Zwei Dinge nehme ich daher für mich auf alle Fälle mit:

  1. Das Amt, das ich ausübe, habe ich nicht von „mir“: ich bin zunächst und zuallererst mit allen hinein gerufen in die Kirche und dann (!) erst auch zur Kirche gesendet um sakramental den deutlich zu machen, der als der Lebendige mit uns geht.[4] Also: ich habe nicht mich, sondern IHN zu bringen und daher auch – wie alle IHN zu leben.
  2. Nur indem ich IHN lebe – also auch Seinen Dienst [vgl. Fußwaschung, vgl. Phil 2,1-11 u.a.m.] wird das [glaubwürdig] deutlich, was ich sakramental repräsentiere: IHN, der dient.

So das Amt zu verstehen und zu leben erlaubt es einfach nicht, behaupte ich einfach mal, die unterschiedlichen Verantwortlichkeiten im Leib Christi zu trennen oder auch, ein „oben“ und „unten“ im Sinn von herkömmlichen Machtstrukturen und Ausübung derselben zu denken oder auch zu leben, weil eben wir alle uns IHM verdanken. Freilich: Gerade weil wir wenig geübt sind, so zu denken – unsere Mentalität ist eben zutiefst geprägt von „schwarz – weiß“, von „oben – unten“ etc. – laufen wir immer Gefahr, Differenzierungen und Aufgaben innerhalb eines Ganzen zu schnell als „Diskriminierung“ zu verstehen – unter dem Motto: „Wenn der/die eine ‚mehr‘ zu sagen hat, sind die ‚anderen‘ weniger wert.“ Und – das kann und darf nicht verschwiegen werden: die Ausübung des Dienstes wurde und wird wohl nach wie vor (oft?) dem entsprechend erfahren …

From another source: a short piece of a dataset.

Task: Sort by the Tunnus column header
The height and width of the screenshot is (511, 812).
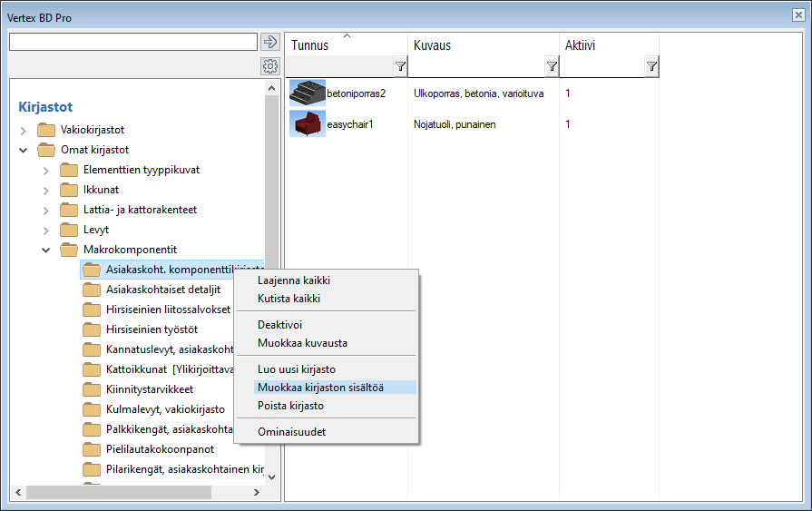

Wieder einmal wird deutlich: die Instruktion lädt ein, auch den Dienst der Leitung unter die notwendige „pastorale Umkehr“ zu stellen und ist daher mir eine große Gewissenserforschung: Lebe ich die Eingebettetheit ins Miteinander von Kirche und – bei mir eben auch ins Miteinander der Apostelnachfolger? Wo und wie wird dies deutlich? Spiele ich den anderen Charismen und Diensten, die wir alle gemeinsam den Leib Christi bilden, ihre Rolle/n zu? Lass ich sie ihre Verantwortung dann auch leben? – Und all das: im Kleinen und im Großen?!

[1] Vgl. hierzu die Ausführungen etwa zur 1. Frage bei der Priesterweihe, in der im deutschen Rituale vom „Leiten“, im lateinischen von „pascere“, im italienischen von „servire“ die Rede ist.

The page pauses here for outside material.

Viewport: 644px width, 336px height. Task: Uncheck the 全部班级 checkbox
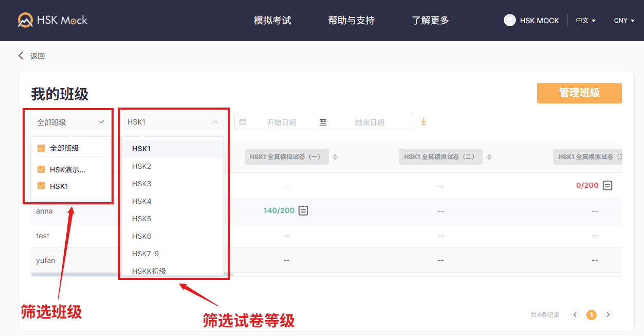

[2] Heribert Hallermann: Über den Unterschied von Gemeinde und Pfarrei. Zur Debatte zum Thema Leitung in der Kirche, in: HerKorr Nr. 9(2020), 50f., hier: 50.

[3] Klaus Hemmerle: Jesus in der Hierarchie (Typoskript), 27.1.1978.

[4] aaO führt Hemmerle kurz vor dem Gedankengang von eben aus: „Sicherlich sind die Erstgesandten die Apostel und in ihrer Zwölfzahl wird deutlich, daß sie die Stammväter des neuen Israel, der Kirche sind. So ist die ganze Kirche eine apostolische Kirche und ist die einmalige und unwiederholbare Sendung der Apostel grundlegend für die Sendung der Kirche im ganzen. Aber ihre Sendung geht nicht nur weiter in der Sendung der Kirche an die Welt, sondern auch in der Sendung derer, die vom Herrn für die Kirche ausersehen sind, um sie zu leiten, zu lehren und zu heiligen. Ihre Sendung für die Welt kann die Kirche nur ausfüllen, indem Jesus als Weg und Hirte, als Wahrheit und Lehrer, als Leben und Priester hier gegenwärtig wird. Und nach der Ökonomie des Heiles sind es eben Menschen, die dieses dreifache Amt Christi für die Kirche wahrnehmen. Sie können es nicht aus sich, sie können es nicht einfach deswegen, weil sie zur Kirche gehören, sondern sie bedürfen dazu der besonderen Kraft des Geistes Jesu, sie müssen unmittelbar herauswachsen aus der Sendung der Apostel, in ihrer Nachfolge stehen: Die Apostel sind Anfang der Kirche und stehen zugleich doch der Kirche leitend, lehrend,·heiligend gegenüber – ihre Nachfolger sind Kirche, sie stehen dabei aber auch im Verhältnis der Apostel zur Kirche, stehen dem Volk Gottes leitend, lehrend, heiligend vor und gegenüber. Nur so bleibt das Sakrament der einzigen Mittlerschaft Christi in der Kirche lebendig. Auf diese Weise hat es von allem Anfang an die Kirche allüberall verstanden und geübt, so allein geht die Sendung Christi organisch weiter.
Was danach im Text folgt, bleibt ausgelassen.